→ **Required action**
Please count the lines below that contain the word "node", and reply with that number alone.

▬▬▬▬▬▬▬▬▬▬

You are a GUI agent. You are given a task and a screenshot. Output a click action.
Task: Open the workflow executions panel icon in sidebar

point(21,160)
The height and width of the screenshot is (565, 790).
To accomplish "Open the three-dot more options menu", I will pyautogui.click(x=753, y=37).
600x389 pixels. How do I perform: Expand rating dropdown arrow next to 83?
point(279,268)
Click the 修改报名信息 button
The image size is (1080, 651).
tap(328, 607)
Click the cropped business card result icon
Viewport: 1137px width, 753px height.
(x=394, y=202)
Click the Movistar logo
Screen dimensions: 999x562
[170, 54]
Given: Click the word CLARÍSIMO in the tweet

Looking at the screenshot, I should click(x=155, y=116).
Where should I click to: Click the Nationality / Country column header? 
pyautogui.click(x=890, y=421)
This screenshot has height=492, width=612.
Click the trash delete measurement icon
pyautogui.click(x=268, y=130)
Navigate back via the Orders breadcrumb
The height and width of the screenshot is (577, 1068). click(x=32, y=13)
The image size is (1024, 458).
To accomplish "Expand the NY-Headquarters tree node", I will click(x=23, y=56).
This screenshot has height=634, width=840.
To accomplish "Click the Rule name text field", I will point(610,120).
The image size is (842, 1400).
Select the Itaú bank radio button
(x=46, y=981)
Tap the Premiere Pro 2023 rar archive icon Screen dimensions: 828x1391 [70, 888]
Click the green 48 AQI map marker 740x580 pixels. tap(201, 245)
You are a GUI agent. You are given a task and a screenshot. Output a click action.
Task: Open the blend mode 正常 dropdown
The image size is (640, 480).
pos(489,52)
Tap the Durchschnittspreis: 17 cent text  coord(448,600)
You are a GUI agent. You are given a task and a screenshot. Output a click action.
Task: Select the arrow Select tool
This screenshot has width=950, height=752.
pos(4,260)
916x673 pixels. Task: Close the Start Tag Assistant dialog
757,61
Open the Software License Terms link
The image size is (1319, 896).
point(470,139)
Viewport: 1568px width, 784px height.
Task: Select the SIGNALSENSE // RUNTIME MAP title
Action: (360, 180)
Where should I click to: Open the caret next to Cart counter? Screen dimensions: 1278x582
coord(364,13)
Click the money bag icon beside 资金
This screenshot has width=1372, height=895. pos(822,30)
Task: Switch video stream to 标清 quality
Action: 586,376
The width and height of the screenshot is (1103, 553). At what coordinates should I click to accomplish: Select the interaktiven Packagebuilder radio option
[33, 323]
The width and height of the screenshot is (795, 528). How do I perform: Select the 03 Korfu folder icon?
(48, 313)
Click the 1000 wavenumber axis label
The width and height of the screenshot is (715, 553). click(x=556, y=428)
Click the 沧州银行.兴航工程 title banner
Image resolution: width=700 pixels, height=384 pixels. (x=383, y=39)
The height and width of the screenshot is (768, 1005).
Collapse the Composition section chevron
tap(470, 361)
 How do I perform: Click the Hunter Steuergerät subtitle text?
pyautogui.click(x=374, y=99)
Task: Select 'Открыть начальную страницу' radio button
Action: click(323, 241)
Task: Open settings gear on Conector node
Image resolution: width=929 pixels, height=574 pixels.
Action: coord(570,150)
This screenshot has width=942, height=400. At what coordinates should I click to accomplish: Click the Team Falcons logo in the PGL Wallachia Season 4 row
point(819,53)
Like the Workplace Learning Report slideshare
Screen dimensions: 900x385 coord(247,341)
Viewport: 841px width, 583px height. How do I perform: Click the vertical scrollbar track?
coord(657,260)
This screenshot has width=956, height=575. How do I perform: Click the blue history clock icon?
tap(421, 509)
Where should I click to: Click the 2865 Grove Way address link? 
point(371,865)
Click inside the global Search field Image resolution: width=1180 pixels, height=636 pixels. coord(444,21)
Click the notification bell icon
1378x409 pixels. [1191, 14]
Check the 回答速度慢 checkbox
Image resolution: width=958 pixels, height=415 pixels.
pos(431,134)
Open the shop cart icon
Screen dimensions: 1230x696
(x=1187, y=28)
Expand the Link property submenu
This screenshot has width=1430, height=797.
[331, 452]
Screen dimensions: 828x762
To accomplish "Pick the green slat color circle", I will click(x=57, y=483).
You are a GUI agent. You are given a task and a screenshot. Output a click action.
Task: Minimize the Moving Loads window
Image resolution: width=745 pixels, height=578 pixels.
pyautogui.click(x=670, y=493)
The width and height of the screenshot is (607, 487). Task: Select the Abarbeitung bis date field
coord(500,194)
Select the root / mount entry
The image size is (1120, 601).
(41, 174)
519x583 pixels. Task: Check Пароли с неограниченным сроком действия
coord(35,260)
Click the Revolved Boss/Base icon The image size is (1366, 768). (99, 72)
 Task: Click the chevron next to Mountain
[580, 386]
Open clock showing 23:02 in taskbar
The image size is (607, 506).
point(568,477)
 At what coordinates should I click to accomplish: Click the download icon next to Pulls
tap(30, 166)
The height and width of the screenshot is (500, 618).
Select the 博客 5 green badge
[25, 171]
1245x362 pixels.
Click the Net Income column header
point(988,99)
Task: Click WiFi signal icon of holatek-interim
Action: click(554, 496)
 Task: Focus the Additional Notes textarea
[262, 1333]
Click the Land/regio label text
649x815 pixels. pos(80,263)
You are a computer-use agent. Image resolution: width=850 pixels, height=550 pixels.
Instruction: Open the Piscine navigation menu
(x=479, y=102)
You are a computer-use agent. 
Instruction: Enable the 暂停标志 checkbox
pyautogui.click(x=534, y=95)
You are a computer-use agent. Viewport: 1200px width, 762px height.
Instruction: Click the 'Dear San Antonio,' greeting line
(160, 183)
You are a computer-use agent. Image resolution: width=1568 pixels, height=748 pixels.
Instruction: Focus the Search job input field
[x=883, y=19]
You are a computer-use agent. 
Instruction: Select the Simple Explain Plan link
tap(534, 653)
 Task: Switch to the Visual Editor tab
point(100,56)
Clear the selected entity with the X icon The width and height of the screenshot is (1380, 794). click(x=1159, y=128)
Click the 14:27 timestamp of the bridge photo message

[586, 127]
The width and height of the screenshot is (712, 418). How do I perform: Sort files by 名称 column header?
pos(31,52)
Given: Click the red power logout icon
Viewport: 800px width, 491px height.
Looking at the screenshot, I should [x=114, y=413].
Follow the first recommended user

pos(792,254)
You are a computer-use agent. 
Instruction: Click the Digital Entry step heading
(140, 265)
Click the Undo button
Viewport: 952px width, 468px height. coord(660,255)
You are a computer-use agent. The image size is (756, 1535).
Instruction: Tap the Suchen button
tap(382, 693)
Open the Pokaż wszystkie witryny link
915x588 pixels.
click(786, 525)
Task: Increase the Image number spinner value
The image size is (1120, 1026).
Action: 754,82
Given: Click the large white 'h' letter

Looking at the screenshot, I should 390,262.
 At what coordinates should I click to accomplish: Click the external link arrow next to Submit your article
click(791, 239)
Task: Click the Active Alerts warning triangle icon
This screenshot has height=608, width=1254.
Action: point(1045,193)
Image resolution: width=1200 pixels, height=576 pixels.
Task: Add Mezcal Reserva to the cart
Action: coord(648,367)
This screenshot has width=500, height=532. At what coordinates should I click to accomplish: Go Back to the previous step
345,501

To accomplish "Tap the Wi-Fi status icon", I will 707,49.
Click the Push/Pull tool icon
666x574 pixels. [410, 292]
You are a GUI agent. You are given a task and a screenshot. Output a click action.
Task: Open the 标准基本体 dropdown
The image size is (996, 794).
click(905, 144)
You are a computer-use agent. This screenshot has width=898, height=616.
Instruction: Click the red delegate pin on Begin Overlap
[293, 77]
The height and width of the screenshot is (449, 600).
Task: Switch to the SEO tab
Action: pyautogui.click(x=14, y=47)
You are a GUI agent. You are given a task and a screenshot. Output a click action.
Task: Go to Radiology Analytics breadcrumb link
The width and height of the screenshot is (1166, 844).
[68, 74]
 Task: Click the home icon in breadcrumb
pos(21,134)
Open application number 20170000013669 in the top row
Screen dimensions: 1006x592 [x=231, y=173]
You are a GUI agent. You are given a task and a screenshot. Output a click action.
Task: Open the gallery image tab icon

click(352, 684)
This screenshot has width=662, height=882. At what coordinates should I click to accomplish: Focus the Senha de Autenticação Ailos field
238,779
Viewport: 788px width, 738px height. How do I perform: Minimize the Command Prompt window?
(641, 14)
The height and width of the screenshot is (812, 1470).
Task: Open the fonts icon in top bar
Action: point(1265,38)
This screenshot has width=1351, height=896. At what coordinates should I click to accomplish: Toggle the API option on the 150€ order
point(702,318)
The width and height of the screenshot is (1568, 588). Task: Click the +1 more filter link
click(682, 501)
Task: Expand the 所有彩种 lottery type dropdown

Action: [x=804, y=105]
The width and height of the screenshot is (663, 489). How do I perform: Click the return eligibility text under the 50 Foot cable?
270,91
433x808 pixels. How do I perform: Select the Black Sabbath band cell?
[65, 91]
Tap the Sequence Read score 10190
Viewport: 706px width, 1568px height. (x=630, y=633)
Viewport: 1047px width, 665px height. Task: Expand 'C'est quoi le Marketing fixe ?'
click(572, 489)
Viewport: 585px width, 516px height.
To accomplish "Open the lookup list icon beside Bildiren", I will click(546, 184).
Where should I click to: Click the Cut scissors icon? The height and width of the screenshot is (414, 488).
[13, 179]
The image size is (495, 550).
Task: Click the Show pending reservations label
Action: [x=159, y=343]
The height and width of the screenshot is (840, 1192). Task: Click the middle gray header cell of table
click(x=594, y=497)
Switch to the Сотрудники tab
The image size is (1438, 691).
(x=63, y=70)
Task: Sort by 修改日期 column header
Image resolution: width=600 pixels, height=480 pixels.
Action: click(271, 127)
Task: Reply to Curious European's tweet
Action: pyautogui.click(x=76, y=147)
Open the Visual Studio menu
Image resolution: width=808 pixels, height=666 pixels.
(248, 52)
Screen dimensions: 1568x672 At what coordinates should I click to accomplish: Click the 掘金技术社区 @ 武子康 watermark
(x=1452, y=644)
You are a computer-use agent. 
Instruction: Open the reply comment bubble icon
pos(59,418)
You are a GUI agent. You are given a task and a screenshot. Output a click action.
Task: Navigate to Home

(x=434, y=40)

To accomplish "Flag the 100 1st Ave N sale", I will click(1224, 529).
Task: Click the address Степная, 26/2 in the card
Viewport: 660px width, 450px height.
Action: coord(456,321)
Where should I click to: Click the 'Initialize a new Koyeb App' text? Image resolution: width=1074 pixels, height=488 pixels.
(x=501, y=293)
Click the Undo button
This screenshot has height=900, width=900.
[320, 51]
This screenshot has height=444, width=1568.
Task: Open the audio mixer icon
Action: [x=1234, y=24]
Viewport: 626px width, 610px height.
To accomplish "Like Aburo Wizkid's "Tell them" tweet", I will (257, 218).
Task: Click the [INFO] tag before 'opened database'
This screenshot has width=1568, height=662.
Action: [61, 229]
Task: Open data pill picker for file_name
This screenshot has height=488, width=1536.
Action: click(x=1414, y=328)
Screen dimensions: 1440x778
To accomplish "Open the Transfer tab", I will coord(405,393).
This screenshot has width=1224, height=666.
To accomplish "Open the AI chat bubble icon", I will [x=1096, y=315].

▬▬▬▬▬▬▬▬▬▬

→ **Output of the task**
2